Wapner’s team also oversees the hot topic of fair value measurement, which many publicly traded companies have to report in their financial statements. The Securities and Exchange Commission, along with the Public Company Accounting Oversight Board, have issued deficiency letters signaling problems with audited financials. In response, the AICPA has partnered other organizations, both domestically and abroad, to develop a new framework that may be adopted globally.
“The framework that we’ve developed is responding to marketplaces needs by provides clear and thorough documentation of the valuation process,” Wapner said. “Our framework doesn’t tell valuation specialists how to run the numbers. It tells them how to document their findings and what to provide to an auditor.”
Mitchell’s role is somewhat different from her colleagues’. She interacts with multiple teams to learn what members need to know, how they prefer to consume new information and how to find and access valuable resources the Association provides.
Because businesses are increasingly operating on an international scope, Mitchell extends her attention to learning styles of accountants in other countries. Earlier this year, the AICPA and the Chartered Institute of Management Accountants (CIMA), launched the Association of International Certified Professional Accountants to empower the world’s most highly-skilled accountants – CPAs and CGMA designation holders – with the knowledge, insight and foresight to meet today’s demands and tomorrow’s challenges
“So much noise is coming at people from all different angles,” she said, “and my team is trying to break through that. How do we do that efficiently without interrupting members’ lives?”
Mitchell, who has prior experience working in both large and small public accounting firms, monitors trends in the industry as they pertain to technology and new methods for acquiring industry insights, knowledge and competency.
“CPAs provide an immensely important service to society.
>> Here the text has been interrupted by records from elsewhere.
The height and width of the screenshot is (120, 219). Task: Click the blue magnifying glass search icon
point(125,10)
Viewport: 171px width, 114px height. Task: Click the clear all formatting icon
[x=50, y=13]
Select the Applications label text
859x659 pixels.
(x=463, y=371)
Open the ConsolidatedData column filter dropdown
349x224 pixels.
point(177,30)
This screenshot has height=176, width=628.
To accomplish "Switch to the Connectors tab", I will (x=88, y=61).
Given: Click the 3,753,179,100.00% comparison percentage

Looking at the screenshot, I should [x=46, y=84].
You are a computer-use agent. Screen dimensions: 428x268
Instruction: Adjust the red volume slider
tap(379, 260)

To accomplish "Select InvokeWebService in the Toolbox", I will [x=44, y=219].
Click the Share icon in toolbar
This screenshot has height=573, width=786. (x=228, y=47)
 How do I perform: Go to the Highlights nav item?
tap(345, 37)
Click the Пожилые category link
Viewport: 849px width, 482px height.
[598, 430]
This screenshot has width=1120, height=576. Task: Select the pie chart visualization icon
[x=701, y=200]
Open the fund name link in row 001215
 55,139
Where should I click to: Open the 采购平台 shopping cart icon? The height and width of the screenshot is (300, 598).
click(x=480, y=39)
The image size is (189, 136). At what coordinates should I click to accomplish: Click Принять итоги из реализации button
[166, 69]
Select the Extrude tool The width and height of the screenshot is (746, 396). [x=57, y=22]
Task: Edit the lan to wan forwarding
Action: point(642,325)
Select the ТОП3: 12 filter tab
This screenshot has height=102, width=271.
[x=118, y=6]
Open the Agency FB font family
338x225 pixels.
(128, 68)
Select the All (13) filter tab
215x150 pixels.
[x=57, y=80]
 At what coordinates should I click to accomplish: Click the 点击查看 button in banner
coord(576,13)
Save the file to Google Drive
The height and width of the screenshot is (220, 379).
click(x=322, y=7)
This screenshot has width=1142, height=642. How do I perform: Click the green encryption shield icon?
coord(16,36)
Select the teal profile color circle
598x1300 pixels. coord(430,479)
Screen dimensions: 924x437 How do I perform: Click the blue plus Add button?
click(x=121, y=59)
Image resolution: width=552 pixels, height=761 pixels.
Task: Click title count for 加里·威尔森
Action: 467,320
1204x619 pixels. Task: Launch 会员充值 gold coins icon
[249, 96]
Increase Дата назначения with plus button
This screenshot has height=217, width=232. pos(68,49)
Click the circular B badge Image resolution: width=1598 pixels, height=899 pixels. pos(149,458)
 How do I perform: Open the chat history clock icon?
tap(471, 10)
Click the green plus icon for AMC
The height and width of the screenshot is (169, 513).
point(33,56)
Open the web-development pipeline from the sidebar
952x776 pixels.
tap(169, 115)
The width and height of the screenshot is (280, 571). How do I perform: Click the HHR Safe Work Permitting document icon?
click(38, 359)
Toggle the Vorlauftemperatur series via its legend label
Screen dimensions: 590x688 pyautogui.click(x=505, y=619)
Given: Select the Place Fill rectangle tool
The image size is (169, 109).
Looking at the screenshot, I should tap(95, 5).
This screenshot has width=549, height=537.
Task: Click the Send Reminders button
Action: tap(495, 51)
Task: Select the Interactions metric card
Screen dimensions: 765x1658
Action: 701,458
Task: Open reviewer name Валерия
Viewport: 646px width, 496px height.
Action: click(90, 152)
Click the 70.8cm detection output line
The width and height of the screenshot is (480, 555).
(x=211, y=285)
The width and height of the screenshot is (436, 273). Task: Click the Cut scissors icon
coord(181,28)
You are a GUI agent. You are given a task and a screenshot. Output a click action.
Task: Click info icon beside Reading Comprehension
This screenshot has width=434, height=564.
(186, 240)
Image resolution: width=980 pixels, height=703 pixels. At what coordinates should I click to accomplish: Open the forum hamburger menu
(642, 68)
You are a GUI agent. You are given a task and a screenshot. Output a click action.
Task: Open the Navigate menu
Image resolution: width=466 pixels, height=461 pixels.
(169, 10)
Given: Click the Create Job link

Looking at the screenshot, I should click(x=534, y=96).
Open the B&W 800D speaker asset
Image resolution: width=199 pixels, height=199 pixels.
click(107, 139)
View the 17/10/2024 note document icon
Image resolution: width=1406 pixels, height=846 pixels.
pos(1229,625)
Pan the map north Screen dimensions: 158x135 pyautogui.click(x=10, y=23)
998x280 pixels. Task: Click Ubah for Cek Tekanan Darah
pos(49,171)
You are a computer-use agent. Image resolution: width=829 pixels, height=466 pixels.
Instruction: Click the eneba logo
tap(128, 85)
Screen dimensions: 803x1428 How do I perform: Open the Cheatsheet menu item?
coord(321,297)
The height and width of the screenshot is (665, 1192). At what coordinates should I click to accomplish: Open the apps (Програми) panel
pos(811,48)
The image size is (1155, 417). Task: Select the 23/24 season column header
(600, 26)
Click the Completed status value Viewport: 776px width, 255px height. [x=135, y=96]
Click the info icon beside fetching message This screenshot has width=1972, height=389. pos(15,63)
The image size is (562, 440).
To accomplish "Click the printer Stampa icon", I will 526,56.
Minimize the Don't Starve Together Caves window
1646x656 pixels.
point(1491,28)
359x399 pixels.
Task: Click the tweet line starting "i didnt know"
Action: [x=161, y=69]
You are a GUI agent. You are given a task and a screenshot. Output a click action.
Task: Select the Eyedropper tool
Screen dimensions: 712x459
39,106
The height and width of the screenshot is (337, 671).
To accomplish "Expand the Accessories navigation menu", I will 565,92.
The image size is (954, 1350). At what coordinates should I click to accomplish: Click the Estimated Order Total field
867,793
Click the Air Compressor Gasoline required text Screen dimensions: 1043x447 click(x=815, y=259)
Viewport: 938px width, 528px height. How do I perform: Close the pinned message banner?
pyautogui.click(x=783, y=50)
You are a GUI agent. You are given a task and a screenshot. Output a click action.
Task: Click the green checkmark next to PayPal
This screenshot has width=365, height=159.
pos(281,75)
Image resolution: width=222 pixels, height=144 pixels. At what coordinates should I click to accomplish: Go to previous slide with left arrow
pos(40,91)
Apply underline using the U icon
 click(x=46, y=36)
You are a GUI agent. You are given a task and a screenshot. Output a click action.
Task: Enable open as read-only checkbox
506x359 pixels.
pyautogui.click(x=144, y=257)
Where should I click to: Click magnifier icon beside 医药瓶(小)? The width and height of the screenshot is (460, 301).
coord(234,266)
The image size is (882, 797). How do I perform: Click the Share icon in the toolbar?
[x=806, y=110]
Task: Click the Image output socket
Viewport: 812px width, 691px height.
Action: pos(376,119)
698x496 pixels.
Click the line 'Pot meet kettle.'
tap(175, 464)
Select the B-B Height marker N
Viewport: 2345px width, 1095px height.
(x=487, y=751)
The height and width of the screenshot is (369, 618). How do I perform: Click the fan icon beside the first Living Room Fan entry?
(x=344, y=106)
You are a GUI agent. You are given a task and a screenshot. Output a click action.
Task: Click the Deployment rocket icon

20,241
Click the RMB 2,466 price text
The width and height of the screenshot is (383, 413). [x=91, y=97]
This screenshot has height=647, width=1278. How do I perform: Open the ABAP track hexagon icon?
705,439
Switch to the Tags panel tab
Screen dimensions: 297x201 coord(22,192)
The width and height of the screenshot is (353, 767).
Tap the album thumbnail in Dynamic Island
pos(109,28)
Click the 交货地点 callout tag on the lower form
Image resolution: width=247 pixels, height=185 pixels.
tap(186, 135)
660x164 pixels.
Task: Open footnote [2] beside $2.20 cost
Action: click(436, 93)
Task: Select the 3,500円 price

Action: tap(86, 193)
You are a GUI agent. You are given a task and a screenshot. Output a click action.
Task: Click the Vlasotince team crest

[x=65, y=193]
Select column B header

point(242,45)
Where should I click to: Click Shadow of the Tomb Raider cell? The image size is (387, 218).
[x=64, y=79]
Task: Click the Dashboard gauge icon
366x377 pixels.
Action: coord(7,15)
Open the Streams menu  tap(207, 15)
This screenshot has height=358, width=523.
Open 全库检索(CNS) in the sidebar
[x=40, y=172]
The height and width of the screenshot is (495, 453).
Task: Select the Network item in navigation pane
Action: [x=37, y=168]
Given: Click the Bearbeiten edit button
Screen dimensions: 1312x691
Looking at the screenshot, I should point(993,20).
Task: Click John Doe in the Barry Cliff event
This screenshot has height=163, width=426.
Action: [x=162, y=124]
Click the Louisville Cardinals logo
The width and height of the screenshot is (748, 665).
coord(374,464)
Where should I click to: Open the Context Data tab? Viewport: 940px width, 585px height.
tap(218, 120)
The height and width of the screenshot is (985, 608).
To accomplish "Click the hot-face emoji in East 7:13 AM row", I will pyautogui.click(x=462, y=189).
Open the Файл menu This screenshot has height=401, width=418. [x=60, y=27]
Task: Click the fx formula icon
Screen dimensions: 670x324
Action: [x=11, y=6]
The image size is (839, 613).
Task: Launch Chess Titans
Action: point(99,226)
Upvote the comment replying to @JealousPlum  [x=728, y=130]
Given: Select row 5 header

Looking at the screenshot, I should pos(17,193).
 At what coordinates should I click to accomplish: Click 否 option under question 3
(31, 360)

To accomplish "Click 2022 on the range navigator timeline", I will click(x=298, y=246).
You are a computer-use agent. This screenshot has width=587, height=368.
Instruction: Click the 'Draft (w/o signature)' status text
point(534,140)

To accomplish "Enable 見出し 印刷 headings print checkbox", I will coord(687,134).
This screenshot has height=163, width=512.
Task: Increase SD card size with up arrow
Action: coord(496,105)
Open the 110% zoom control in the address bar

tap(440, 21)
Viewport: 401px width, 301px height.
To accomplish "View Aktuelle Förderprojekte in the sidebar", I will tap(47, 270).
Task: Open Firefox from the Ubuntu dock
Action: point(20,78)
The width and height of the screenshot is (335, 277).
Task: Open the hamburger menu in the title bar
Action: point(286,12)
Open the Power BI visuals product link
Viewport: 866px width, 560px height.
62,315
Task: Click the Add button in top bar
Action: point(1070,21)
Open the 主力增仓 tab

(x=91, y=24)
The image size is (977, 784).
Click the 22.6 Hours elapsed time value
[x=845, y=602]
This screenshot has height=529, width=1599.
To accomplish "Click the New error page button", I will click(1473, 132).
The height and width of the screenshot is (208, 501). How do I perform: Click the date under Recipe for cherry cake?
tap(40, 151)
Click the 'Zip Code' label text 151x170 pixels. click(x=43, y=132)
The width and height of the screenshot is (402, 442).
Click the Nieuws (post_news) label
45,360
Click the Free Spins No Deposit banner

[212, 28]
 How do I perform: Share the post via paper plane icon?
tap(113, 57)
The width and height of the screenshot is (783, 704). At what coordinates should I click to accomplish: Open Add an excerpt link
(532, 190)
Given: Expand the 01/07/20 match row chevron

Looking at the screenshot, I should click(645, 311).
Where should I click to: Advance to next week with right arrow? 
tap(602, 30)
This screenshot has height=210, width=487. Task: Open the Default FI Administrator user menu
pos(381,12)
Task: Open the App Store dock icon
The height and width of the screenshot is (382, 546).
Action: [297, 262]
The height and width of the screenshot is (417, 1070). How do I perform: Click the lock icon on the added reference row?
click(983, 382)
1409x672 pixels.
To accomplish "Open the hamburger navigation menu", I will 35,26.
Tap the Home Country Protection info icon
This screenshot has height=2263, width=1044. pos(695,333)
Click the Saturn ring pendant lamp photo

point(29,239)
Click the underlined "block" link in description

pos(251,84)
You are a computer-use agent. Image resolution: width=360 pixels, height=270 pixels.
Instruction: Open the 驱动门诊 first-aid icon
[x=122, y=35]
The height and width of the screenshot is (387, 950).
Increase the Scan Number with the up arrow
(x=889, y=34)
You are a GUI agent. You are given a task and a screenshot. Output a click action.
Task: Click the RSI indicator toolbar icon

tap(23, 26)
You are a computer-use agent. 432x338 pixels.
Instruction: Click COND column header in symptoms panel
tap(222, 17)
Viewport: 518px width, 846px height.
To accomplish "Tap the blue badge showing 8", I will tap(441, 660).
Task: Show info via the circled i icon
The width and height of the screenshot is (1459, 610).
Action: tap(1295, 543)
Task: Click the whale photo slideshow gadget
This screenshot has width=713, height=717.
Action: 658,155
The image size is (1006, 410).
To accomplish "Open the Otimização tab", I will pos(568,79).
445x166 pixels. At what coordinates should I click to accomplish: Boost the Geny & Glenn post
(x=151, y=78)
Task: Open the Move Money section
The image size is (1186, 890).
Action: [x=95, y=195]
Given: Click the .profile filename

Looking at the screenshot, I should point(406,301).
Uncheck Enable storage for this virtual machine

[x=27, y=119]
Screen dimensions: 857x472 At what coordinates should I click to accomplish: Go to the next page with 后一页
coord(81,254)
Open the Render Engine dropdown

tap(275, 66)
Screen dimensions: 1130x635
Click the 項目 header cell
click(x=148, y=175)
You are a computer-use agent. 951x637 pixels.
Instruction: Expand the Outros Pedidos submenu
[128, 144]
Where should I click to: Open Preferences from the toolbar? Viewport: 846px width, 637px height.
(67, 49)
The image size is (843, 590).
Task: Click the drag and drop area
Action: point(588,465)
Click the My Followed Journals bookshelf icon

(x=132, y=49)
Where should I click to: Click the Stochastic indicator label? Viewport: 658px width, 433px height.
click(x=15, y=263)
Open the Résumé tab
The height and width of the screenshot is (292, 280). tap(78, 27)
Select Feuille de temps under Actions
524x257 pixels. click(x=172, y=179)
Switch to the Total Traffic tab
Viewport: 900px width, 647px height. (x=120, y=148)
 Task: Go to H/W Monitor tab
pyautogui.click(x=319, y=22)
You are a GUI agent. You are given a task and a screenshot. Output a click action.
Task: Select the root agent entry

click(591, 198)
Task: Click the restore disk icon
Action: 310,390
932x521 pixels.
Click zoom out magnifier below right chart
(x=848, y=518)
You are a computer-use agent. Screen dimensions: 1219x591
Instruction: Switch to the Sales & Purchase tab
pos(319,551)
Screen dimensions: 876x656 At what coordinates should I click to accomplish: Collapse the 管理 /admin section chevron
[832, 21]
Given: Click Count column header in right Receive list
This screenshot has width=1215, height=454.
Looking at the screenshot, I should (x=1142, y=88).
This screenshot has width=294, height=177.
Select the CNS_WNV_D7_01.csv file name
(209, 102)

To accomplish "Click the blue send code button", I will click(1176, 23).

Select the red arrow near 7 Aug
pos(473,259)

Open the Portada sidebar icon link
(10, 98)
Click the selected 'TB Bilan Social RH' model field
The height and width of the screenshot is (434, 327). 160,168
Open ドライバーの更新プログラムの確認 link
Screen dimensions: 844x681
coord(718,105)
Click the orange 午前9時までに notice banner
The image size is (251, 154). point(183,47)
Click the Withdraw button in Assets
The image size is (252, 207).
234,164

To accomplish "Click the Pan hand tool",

As technology changes the contours of our profession, I want the field to maintain its relevancy. A big portion of my job is thinking about the future and where CPAs fit in. My team and I are not only thinking about what can help CPAs and CGMAs tomorrow – we’re thinking about what will benefit our members and the profession 10 to 20 years down the line.”
For Mitchell, that means learning what accountants in China need to know to succeed in their jobs, and also which avenues they prefer to maintain excellence in competency and learning. An accountant working for a global corporation does management accounting, as opposed to public accounting, and may have the CGMA designation or the CPA equivalent in his or her country.
“We want them to succeed, too,” Mitchell said. “Or if you work for PwC in France, you may be doing public accounting. How do we help you? The Association’s reach and focus is truly global.”
The future of the profession is bright and certainly holds ample excitement for accountants seeking challenging, meaningful work anywhere in the world.